In this case, the LED driver 130 is composed of one integrated circuit (IC), and the LED driver 130 provides the output voltage from the DC / DC converter 110 to the LED string unit. A second pad part P2 electrically connecting the first pad part P1, the first to third comparators 170a to 170c, and the first to third transistors T1 to T3, respectively; The third pad part P3 is included.

In this case, the first to third pad parts P1 to P3 mean pins of the LED driver 130 formed of the IC.

The second pad part P2 includes a second-first pad part P2a connected between an output terminal of the first comparator 170a and a gate electrode of the first transistor T1, and the second comparator. An output terminal of the second-second pad part P2b and the third comparator 170c and a gate of the third transistor T3 connected between the output terminal of the second terminal 170b and the gate electrode of the second transistor T2. It includes the 2-3 pad P2c connected between electrodes.

The third pad part P3 may include a 3-1 pad part P3a connected between the inverting input terminal (-) of the first comparator 170a and the source electrode of the first transistor T1; Inversion of the third-second pad part P3b and the third comparator 170c connected between the inverting input terminal (-) of the second comparator 170b and the source electrode of the second transistor T2. And a third pad portion P3c connected between the input terminal (−) and the source electrode of the third transistor T3.

In this case, the second to third pads P2a to P2c of the second pad part P2 are connected to the LED short detection unit 160, respectively.
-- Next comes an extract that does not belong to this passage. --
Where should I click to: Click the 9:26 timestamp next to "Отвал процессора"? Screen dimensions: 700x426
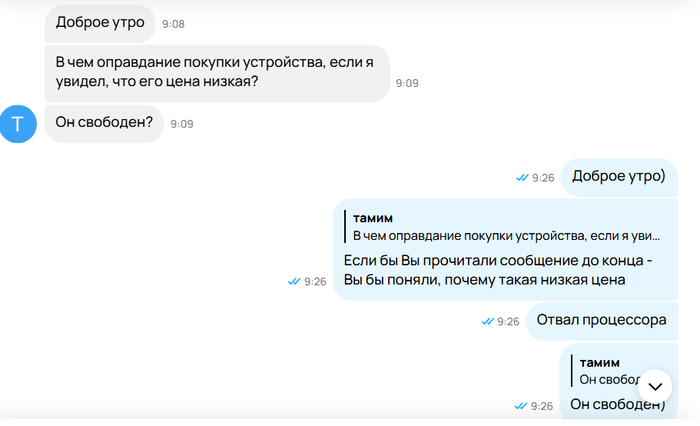point(509,322)
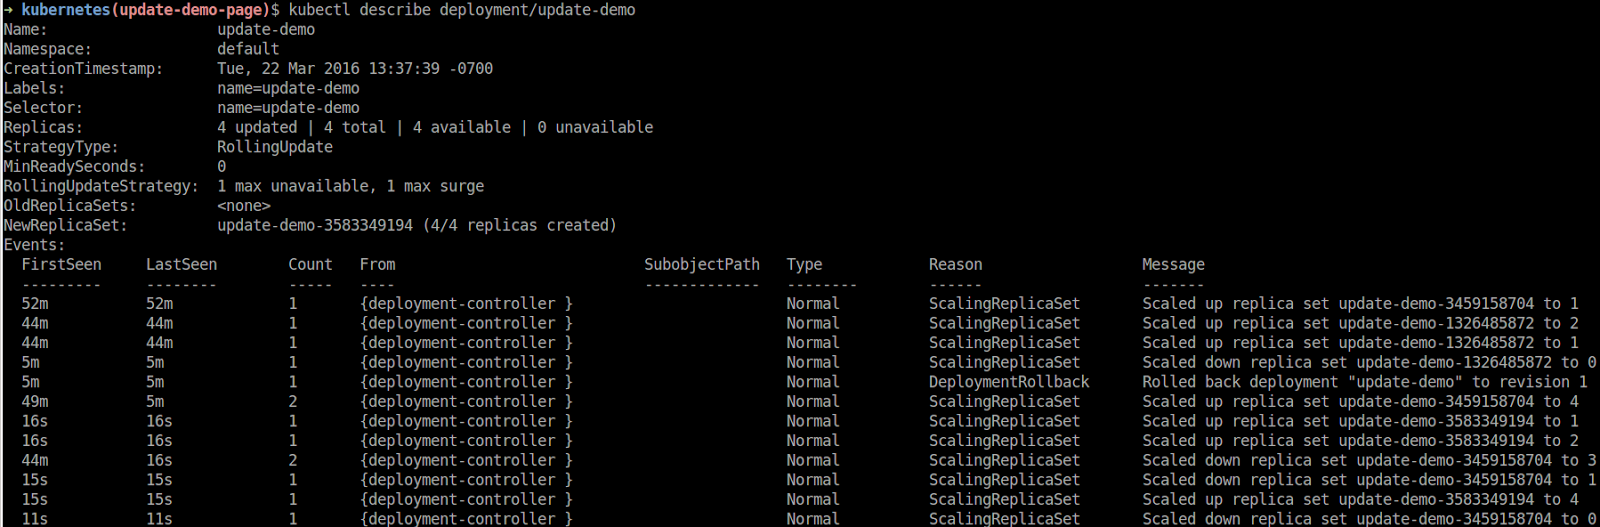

The LED short detection unit 160 is electrically connected to the 2-1 to 2-3 pads P2a to P2c to detect whether the LED string unit of the LED array unit 110 is shorted. When the LED string unit is short-circuited, noise is instantaneously generated in the gate electrodes of the first to third transistors T1 to T3 respectively connected to the LED string units. Since the noise component is also introduced into the 2-1 to 2-3 pads P2a to P2c electrically connected to the gate electrode where the noise is generated, the 2-1 to 2-3 pads P2a to P2c. The LED short circuit detecting unit 160 may determine whether the LED string unit is shorted.

The reference voltage V-ref is input to the non-inverting input terminal + of the first comparator 170a, and the source electrode and the ground GND of the first transistor T1 are input to the inverting input terminal (-). The contacts of the voltage are connected. A reference voltage V_ref is input to the non-inverting input terminal (+) of the second comparator 170b, and a source electrode of the second transistor T2 and the ground (GND) voltage are input to the inverting input terminal (-). The contacts are connected. The reference voltage V-ref is input to the non-inverting input terminal (+) of the third comparator 170c, and the source electrode and the ground GND of the third transistor T3 are input to the inverting input terminal (-). The contacts of the voltage are connected.

The first comparator 170a senses a current flowing in the LED string part corresponding to the first transistor T1 through a voltage applied to the source electrode of the first transistor T1, and detects a current flowing in the LED string part. The flowing current can be kept constant. Similarly, the second comparator 70b senses a current flowing in the LED string part corresponding to the second transistor T2 through the voltage applied to the source electrode of the second transistor T2 and thus the LED string part. The current flowing in can be kept constant.

In addition, the third comparator 170c senses a current flowing in the LED string part corresponding to the third transistor T3 through a voltage applied to the source electrode of the third transistor T3, and thus, the LED string. The current flowing in the negative portion can be kept constant.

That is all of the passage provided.